What this calculator does
This tool estimates how many calories you burn while running a set distance, based on your body weight. Running is largely a weight-bearing activity, so the energy you spend is roughly proportional to how much mass you move and how far you carry it. That makes distance and body weight the two most reliable inputs for a quick estimate — more reliable, in fact, than pace for total calorie burn over a fixed distance.
How to use it
Enter your body weight in pounds and the distance you ran (or plan to run) in miles, then read off the total calories burned and the calories per mile. The calculator converts your inputs to metric internally and applies a standard energy coefficient, so the numbers stay consistent whether you think in miles or kilometers.
The formula explained
The core equation is \(\text{kcal} = 0.75 \times \text{weight(kg)} \times \text{distance(km)}\). The 0.75 factor represents the gross energy cost of running roughly 1 kg of body mass over 1 km. Because \(1\ \text{lb} \approx 0.4536\ \text{kg}\) and \(1\ \text{mile} \approx 1.609\ \text{km}\), this is equivalent to the handy imperial shortcut \(\text{kcal} \approx 0.53 \times \text{weight(lb)} \times \text{miles}\). This is gross energy expenditure, which is what most fitness trackers report.
Worked example
A 150 lb runner covers 3 miles.
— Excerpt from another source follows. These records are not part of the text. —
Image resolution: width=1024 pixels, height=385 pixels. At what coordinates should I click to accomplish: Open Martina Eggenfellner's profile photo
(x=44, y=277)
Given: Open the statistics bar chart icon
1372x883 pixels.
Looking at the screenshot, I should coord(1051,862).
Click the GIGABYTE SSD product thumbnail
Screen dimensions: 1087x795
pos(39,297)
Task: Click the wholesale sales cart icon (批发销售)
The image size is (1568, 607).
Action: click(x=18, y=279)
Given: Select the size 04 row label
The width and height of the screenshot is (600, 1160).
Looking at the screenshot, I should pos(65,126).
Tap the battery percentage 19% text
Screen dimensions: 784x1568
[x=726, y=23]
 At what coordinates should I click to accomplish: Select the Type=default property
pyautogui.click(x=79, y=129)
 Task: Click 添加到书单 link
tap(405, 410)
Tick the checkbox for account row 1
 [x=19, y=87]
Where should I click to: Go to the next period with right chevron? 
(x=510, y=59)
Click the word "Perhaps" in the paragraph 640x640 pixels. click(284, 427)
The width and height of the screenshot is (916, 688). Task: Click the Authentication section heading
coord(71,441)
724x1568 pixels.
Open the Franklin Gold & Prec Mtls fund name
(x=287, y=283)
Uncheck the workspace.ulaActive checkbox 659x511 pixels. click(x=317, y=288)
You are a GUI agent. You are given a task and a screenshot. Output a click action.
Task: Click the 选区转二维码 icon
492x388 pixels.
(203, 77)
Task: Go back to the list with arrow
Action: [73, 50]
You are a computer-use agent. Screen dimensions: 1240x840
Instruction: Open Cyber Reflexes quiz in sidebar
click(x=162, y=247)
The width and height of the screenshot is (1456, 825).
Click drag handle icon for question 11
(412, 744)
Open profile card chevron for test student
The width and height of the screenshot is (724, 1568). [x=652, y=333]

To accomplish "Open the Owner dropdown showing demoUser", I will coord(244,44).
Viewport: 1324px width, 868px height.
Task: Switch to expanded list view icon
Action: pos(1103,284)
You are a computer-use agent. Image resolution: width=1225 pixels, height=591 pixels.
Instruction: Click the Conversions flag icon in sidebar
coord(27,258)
Converting: \(150\ \text{lb} = 68.04\ \text{kg}\) and \(3\ \text{miles} = 4.828\ \text{km}\). Then $$\text{kcal} = 0.75 \times 68.04 \times 4.828 \approx 246\ \text{calories},$$ or about 82 calories per mile. Using the imperial shortcut: \(0.53 \times 150 \times 3 \approx 238\) — close enough for everyday planning.
FAQ
Does running speed change the result? Over a fixed distance, pace has only a small effect on total burn — covering 3 miles costs a similar amount of energy whether you jog or sprint, though sprinting burns slightly more per minute.
Is this gross or net calories? It estimates gross calories burned, which includes the energy you would have used at rest. Subtract a small resting amount if you want net "extra" burn.
How accurate is it? It is a population-average estimate. Individual factors like running economy, terrain, wind, and fitness can shift the real value by 10–20%.